Cruz Vermelha pede às Farc para agilizar liberação de jornalista

O Comitê Internacional da Cruz Vermelha pediu nesta sexta-feira que as Forças Armadas Revolucionárias da Colômbia (Farc) definam a data e o lugar para a libertação do jornalista francês Romeo Langlois, sequestrado na Colômbia, após o presidente da França ter nomeado um representante para participar do processo.

REUTERS

18 Maio 2012 | 11h32

O grupo guerrilheiro de esquerda anunciou no domingo a intenção de libertar o jornalista, que foi sequestrado no final de abril no sul do país, e solicitou a criação de uma comissão integrada pela organização humanitária, a ex-senadora colombiana Piedad Córdoba e um delegado do presidente francês, François Hollande.

"Confirmamos as informações fornecidas pela Embaixada da França segundo a qual um emissário do presidente Hollande está pronto para participar da libertação e, portanto, estamos esperando que nos comuniquem o dia e a hora em que vai ocorrer", afirmou Daniel Muñoz, representante da Cruz Vermelha na cidade de Florencia, capital do Departamento de Caquetá.

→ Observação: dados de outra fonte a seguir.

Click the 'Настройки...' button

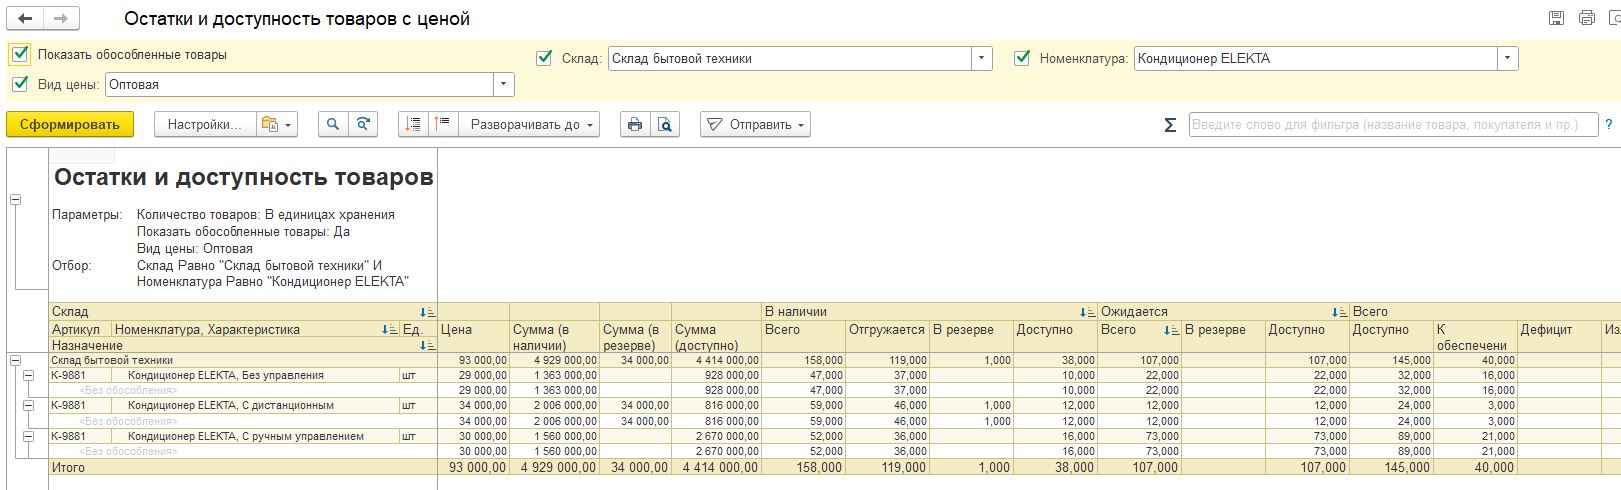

A embaixada da França em Bogotá não quis revelar o nome do delegado do governo, que foi convocado para participar do processo de libertação.

Langlois, de 35 anos, foi dado como desaparecido pelo governo da Colômbia em 28 de abril, após ser preso em meio a combates entre tropas do Exército e os rebeldes das Farc em uma área de selva do Departamento de Caquetá, no sul da país.